Dorottya Erdős

Personal information
- Full name: Dorottya Erdős
- Nationality: Hungary
- Born: 3 April 1979 (age 47) Budapest, Hungary
- Height: 1.64 m (5 ft 4+1⁄2 in)
- Weight: 59 kg (130 lb)

Sport
- Sport: Shooting
- Event(s): 10 m air pistol (AP40) 25 m pistol (SP)
- Club: Központi Sportiskola Sportegyesület
- Coached by: Attila Győrik

= Dorottya Erdős =

Hungarian sport shooter

Dorottya Erdős (born 3 April 1979) is a Hungarian sport shooter. She finished fifth in sport pistol shooting at the 2003 European Championships in Plzeň, Czech Republic, and was selected to represent Hungary at the 2004 Summer Olympics.

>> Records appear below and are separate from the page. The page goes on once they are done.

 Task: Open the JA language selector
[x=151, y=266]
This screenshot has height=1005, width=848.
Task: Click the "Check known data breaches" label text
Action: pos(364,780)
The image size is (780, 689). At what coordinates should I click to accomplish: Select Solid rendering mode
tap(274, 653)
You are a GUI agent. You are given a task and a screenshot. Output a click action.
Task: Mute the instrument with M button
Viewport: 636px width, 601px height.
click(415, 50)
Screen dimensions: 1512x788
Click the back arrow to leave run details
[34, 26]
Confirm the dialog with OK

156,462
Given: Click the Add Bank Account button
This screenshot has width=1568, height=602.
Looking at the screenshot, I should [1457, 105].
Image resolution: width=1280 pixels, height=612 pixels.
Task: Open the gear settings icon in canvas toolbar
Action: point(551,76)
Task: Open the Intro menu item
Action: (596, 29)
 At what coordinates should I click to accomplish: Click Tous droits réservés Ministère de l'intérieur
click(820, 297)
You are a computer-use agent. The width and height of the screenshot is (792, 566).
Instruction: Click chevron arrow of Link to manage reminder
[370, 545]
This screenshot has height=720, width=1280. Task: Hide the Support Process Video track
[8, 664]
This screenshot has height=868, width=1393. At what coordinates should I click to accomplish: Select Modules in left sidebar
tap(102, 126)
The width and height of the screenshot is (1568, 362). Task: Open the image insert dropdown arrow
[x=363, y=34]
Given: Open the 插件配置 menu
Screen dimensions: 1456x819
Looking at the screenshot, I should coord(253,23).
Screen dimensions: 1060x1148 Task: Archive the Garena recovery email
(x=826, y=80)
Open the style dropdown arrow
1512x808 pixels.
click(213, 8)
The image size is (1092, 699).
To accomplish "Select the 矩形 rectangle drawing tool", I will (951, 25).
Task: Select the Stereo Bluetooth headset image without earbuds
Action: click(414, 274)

Erdős also trains under her longtime coach Attila Győrik for Budapest's Central Sports School Association (Központi Sportiskola Sportegyesület).

Erdős qualified for the Hungarian squad in pistol shooting at the 2004 Summer Olympics in Athens. She managed to get a minimum qualifying score of 580 in the sport pistol to join with her fellow markswoman Zsófia Csonka and gain an Olympic quota place for Hungary, following her fifth-place finish at the European Championships a year earlier. In the 10 m air pistol, held on the third day of the Games, Erdős fired a frustrating 379 out of a possible 400 to share a twenty-first place with three other shooters. In her signature event, the 25 m pistol, Erdős ended up in an unfortunate aim throughout the competition, as she shot a lowly 278 in the precision stage and 279 in the rapid fire for a total score of 557 points, slipping down to thirty-fourth in a two-way tie with Switzerland's Cornelia Frölich.